German minister calls for lifting of ‘Nazi-era’ ban on abortion ads by doctors
Doctors should be allowed to raise awareness about abortions and advertise openly, the German Justice Minister has argued. Heiko Maas called for the ban criminalizing the practice to be rescinded, slamming it as “a relic of the Nazi era.”

The Justice Minister called on lawmakers to do away with a law that still prohibits doctors from advertising the practice of pregnancy termination. According to the minister, an influential Social Democrat, paragraph 219a of the German criminal code “makes it complicated for women to get access to information [on abortion services] in extreme cases,” and represents “a relic of the Nazi era,” local media report. 

“The times in which the state enjoyed the right to control its citizens’ bodies have thankfully vanished into the past,” Maas remarked.

Under German law, anyone who publicly offers or advertises abortion services is subject to up to two years in jail or a fine, according to Deutsche Welle. German general practitioners and hospitals, some of which are run by faith-based organizations, are at liberty to refuse to provide the service.

The news is likely to add fuel to the heated debate between pro-life and pro-choice activists in Germany.

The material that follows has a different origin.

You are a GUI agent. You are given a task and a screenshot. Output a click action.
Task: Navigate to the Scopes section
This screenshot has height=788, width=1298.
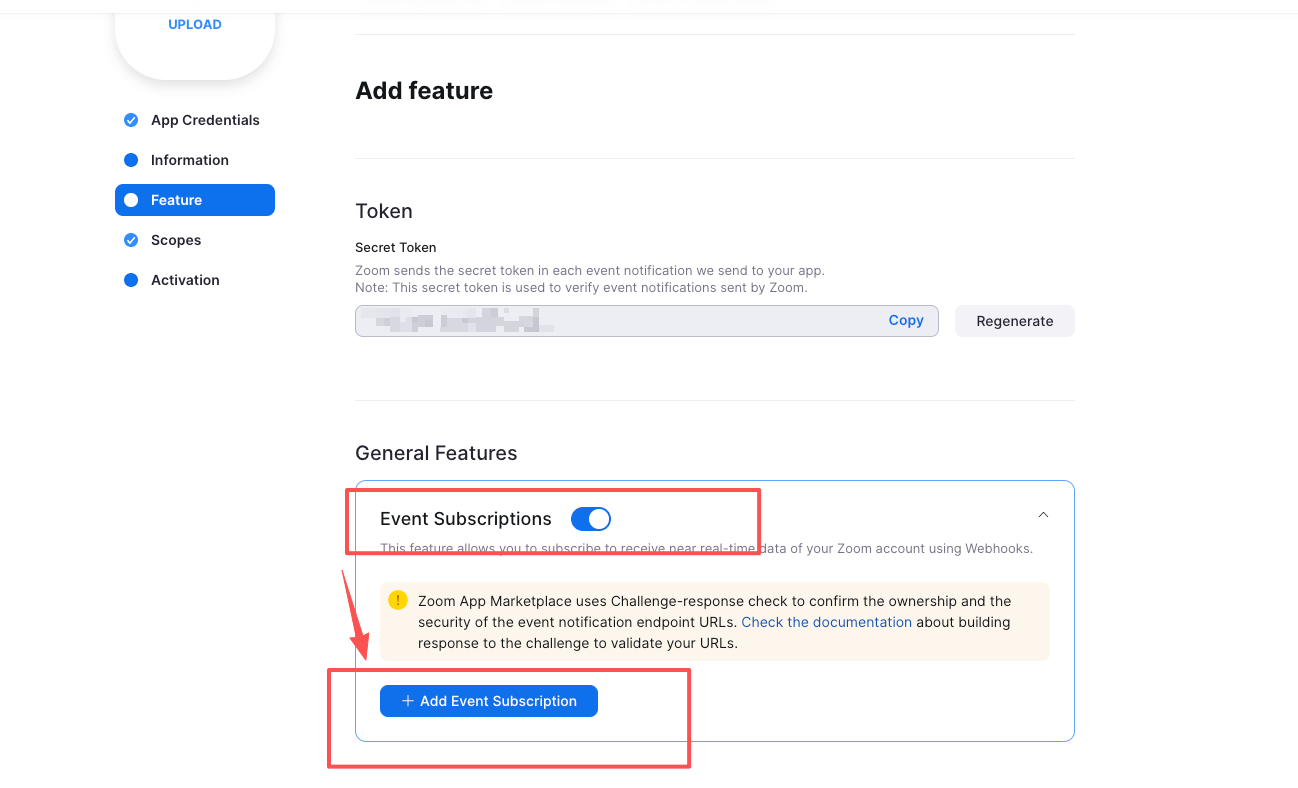[176, 240]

The spat between both camps flared up in November, when a member of a radical pro-life organization ‘Nie Wieder’ (‘Never Again’) reported to the authorities that doctor Kristina Haenel offered information on her website about the abortions she performs, according to the Sueddeutsche Zeitung.

The “advertisement” in question was posted on Haenel’s website back in 2015, in which she listed her services including family counseling and termination of pregnancy. Patients were informed in German, English or Turkish of the legal and medical aspects of the procedure.

The 61-year-old general practitioner was ordered to appear in court in the city of Giessen. During the hearing, the prosecutors said that the information itself did not amount to a criminal offence, but argued the doctor should not have “advertised” it openly on the website.

In Frankfurt and Giessen, a newly-founded pro-choice group called the ‘Alliance for Physical Autonomy,’ has launched rallies and public campaigns in support of doctor Haenel. In the meantime, ‘Nie Wieder’ has equated abortion with the Holocaust, launching a website babycaust.de, Deusche Welle reported.

The doctor herself insists her practice of raising awareness of abortions is to help women make “informed decisions.” She adds that “I don’t want women to have to go to the websites of anti-abortion activists to find a list of doctors who do pregnancy terminations.”

Abortion in Germany is permitted upon condition of mandatory counseling, and also in cases of medical necessity. Termination of pregnancy is covered by public health insurance in cases where the pregnancy was caused by rape and/or the mother’s health is seriously endangered.